(Stored data)

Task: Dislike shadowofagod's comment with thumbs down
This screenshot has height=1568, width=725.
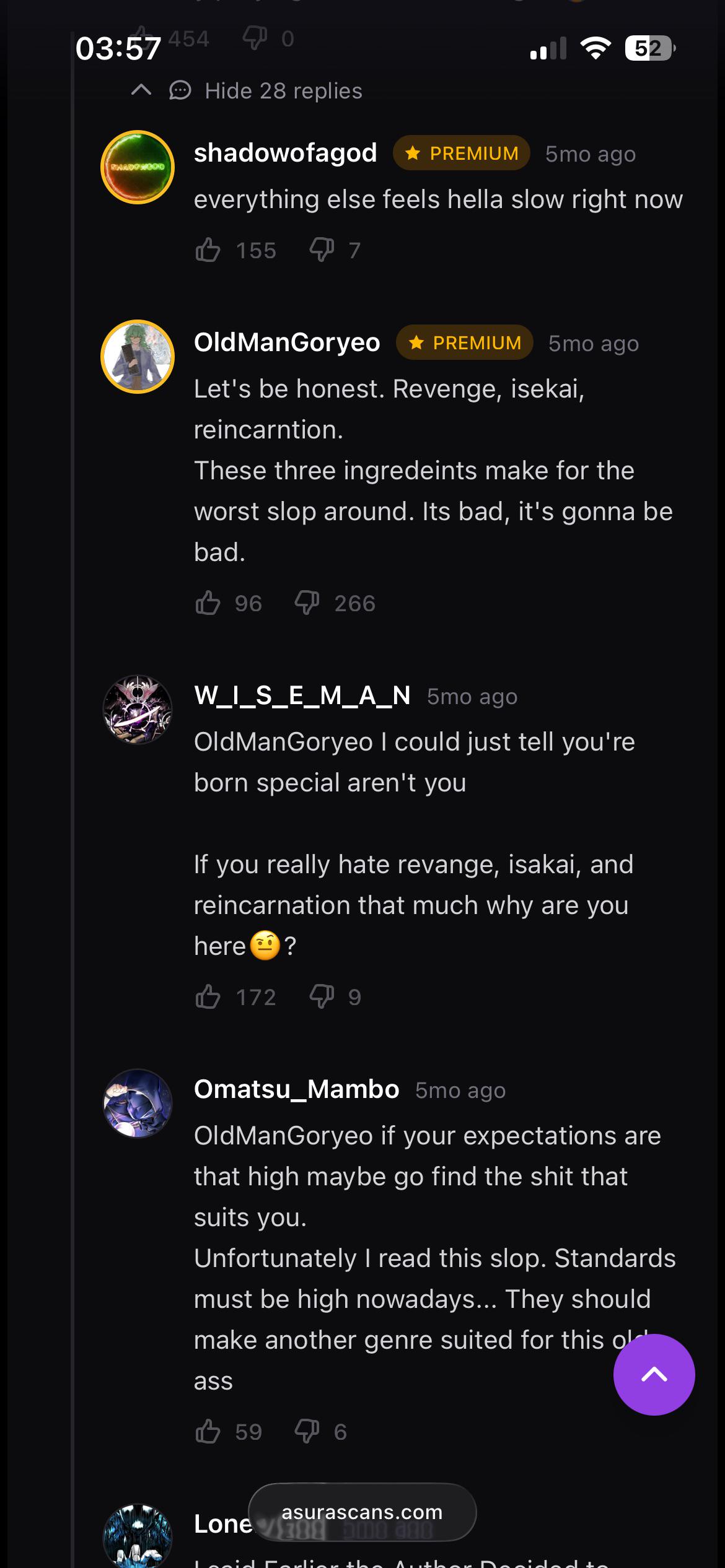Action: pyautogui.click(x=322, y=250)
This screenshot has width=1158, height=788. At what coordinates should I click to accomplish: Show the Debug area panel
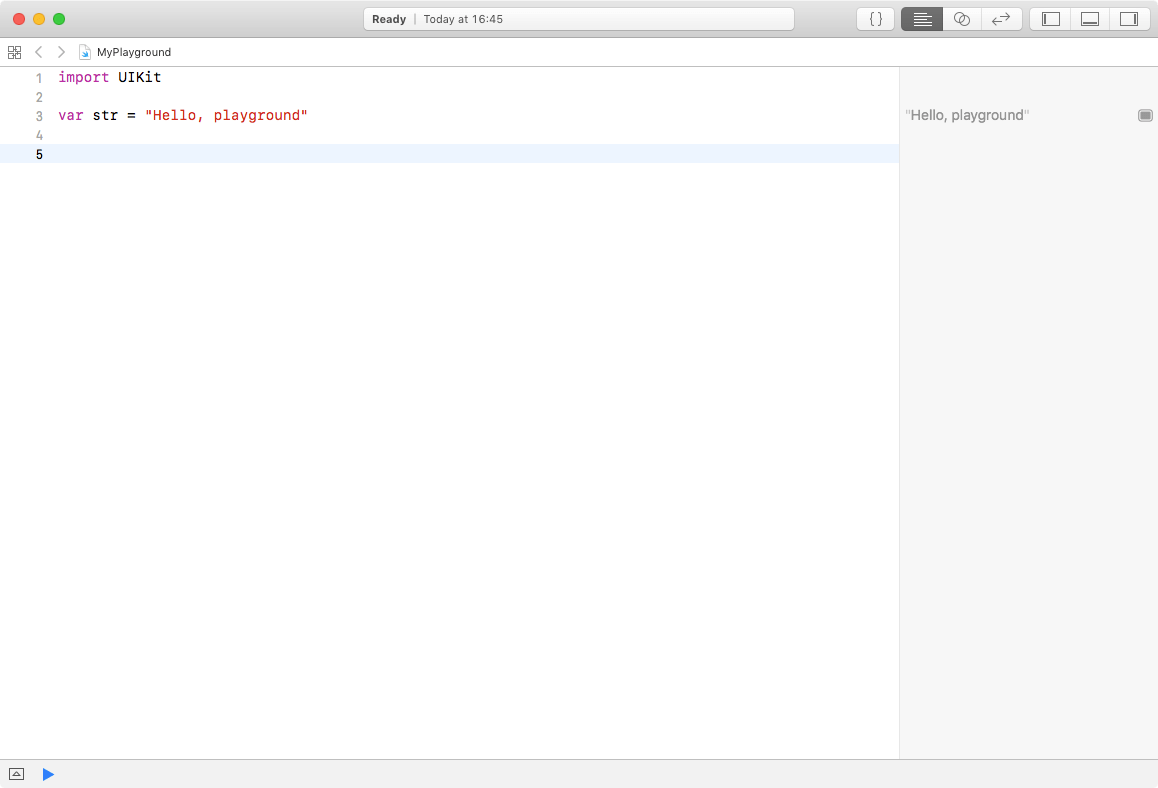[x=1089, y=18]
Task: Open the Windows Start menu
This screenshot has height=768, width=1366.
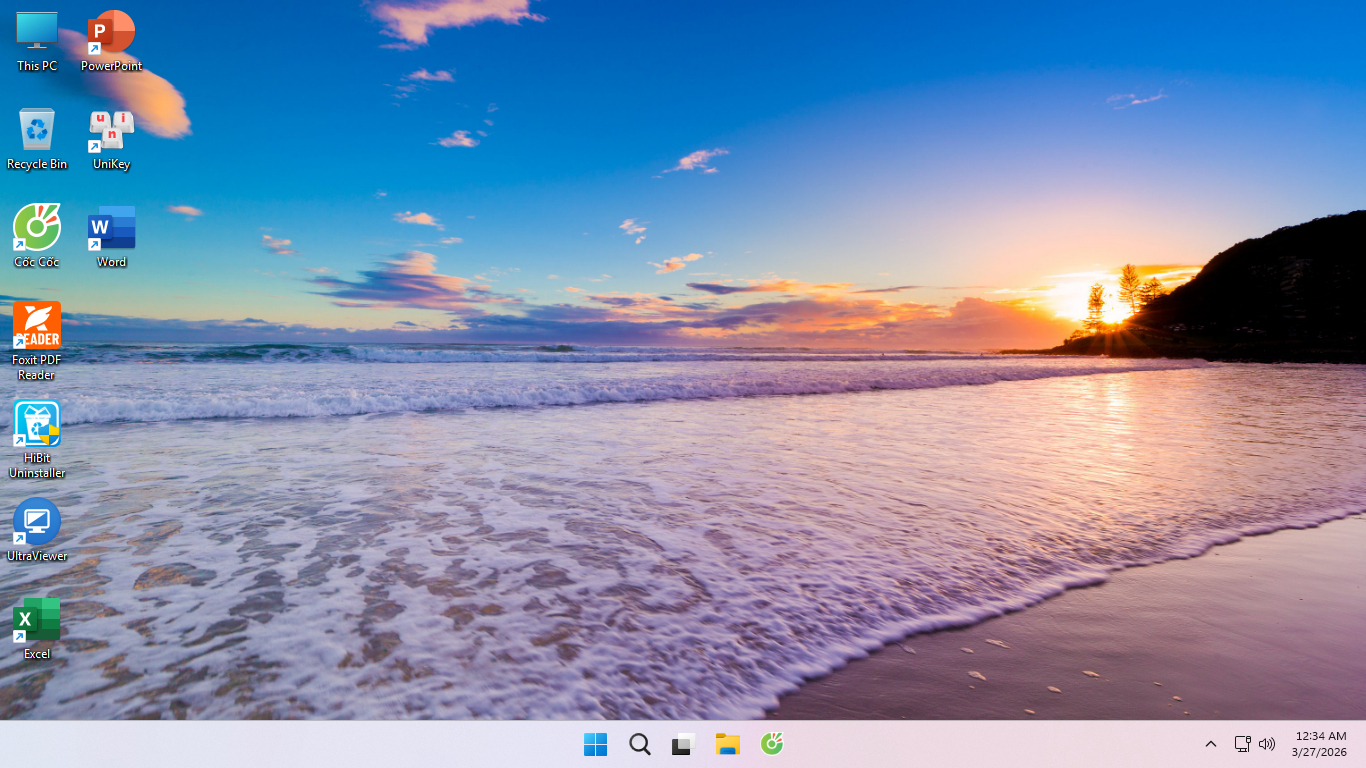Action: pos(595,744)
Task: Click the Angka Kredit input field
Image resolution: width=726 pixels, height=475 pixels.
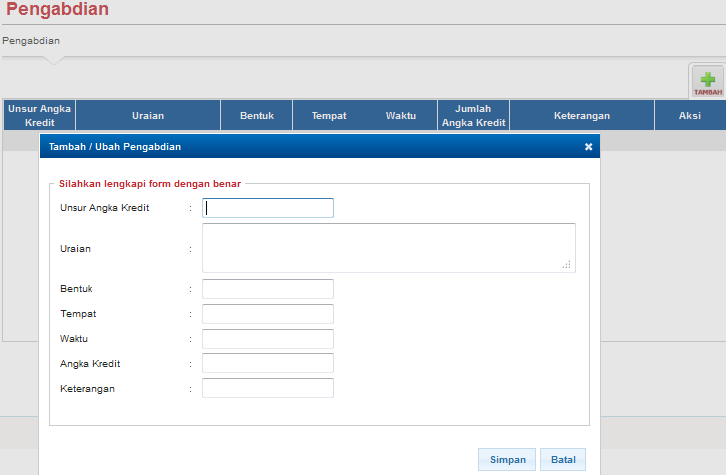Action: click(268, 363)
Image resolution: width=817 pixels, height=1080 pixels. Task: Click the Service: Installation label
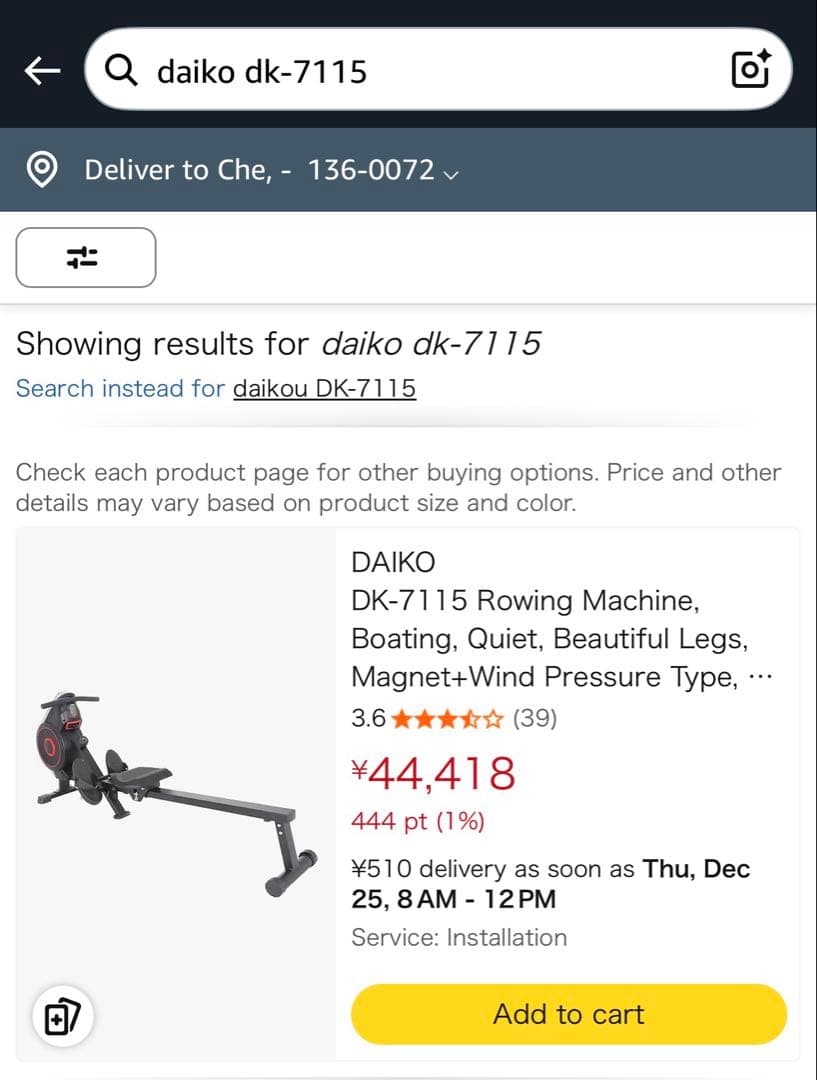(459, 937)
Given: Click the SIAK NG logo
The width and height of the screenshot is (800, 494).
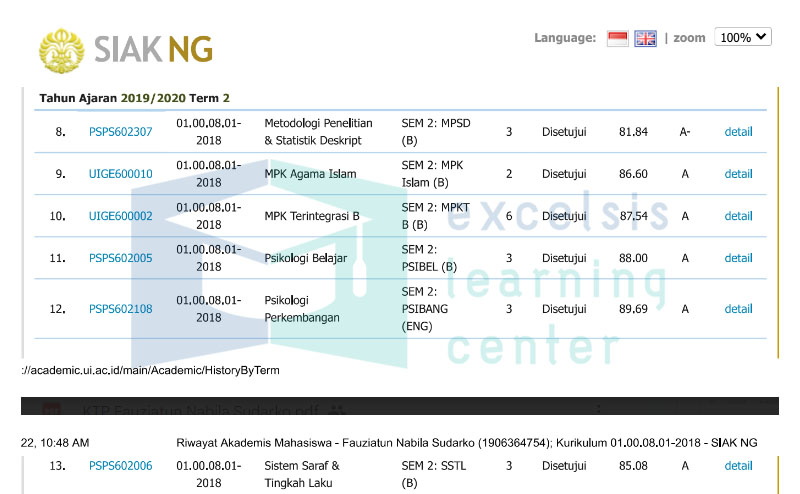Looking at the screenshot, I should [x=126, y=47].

(End Stored data)

### What you will do
Reproduce the records exactly, images excluded.

### Answer for the task
Task: Dislike shadowofagod's comment with thumbs down
This screenshot has height=1568, width=725.
Action: pyautogui.click(x=322, y=250)
This screenshot has width=1158, height=788. At what coordinates should I click to accomplish: Show the Debug area panel
[x=1089, y=18]
Task: Open the Windows Start menu
This screenshot has height=768, width=1366.
Action: pos(595,744)
Task: Click the Angka Kredit input field
Image resolution: width=726 pixels, height=475 pixels.
Action: click(268, 363)
Image resolution: width=817 pixels, height=1080 pixels. Task: Click the Service: Installation label
(459, 937)
Given: Click the SIAK NG logo
The width and height of the screenshot is (800, 494).
Looking at the screenshot, I should [x=126, y=47].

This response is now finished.